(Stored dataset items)
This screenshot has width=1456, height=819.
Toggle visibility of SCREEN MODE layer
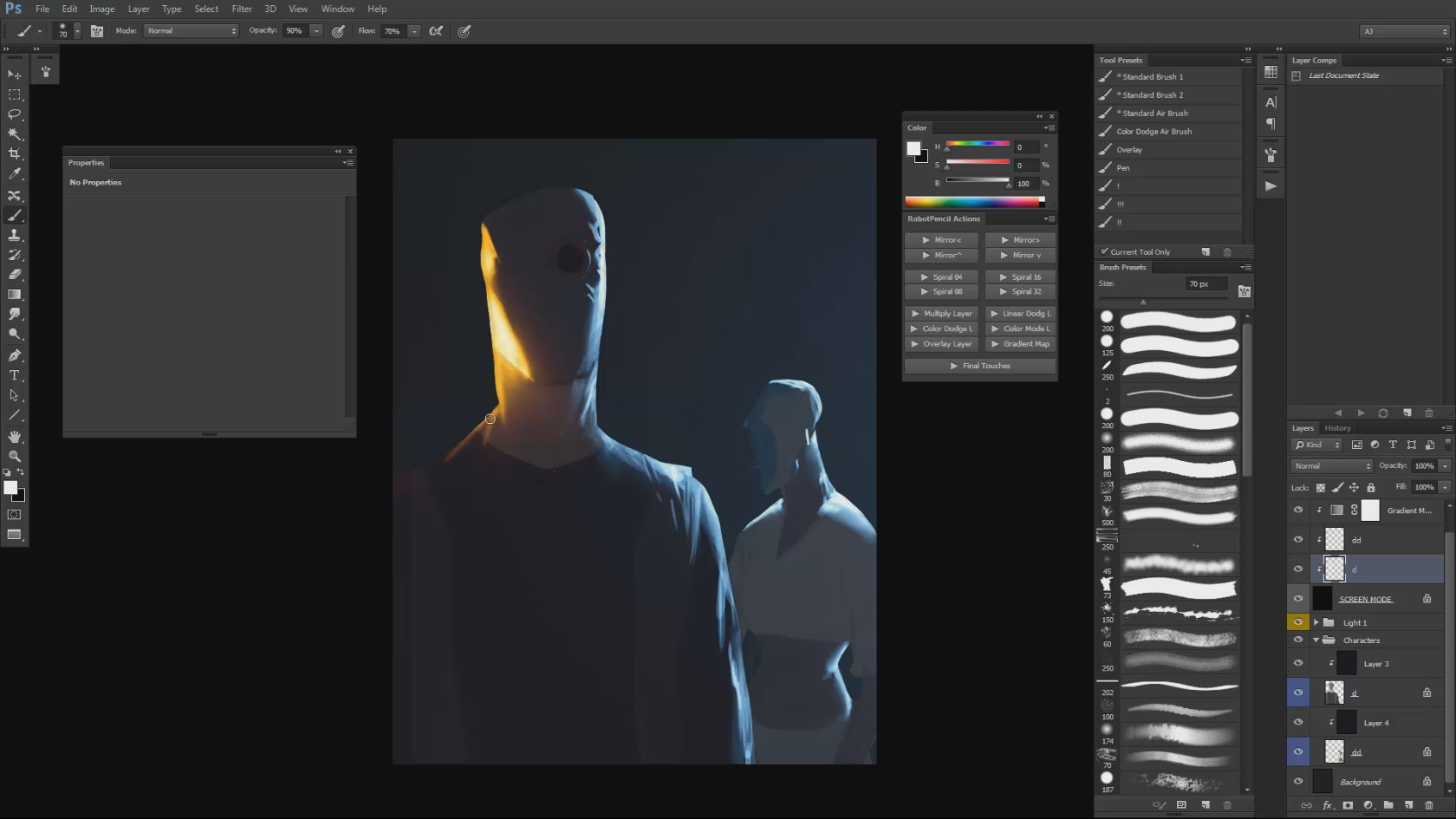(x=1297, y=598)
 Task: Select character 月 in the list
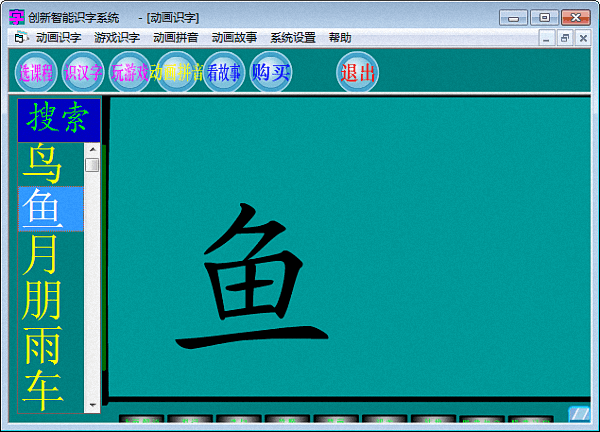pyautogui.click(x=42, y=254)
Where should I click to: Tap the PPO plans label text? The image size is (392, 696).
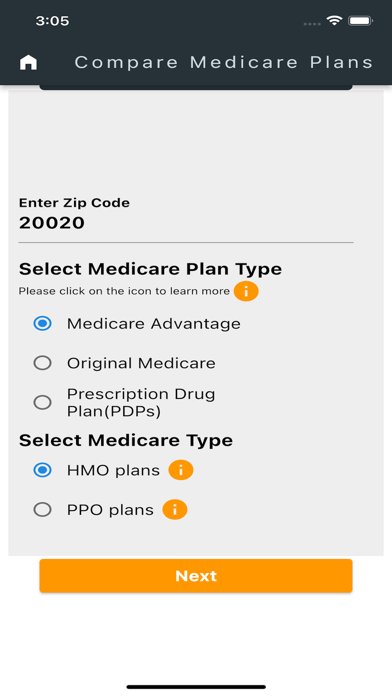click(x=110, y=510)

PROMPT:
Leave out the pictures and repeat exactly the lines from the one containing "Task: Select character 月 in the list" through the last line of the entries.

OUTPUT BELOW:
 Task: Select character 月 in the list
pyautogui.click(x=42, y=254)
Where should I click to: Tap the PPO plans label text? The image size is (392, 696).
click(x=110, y=510)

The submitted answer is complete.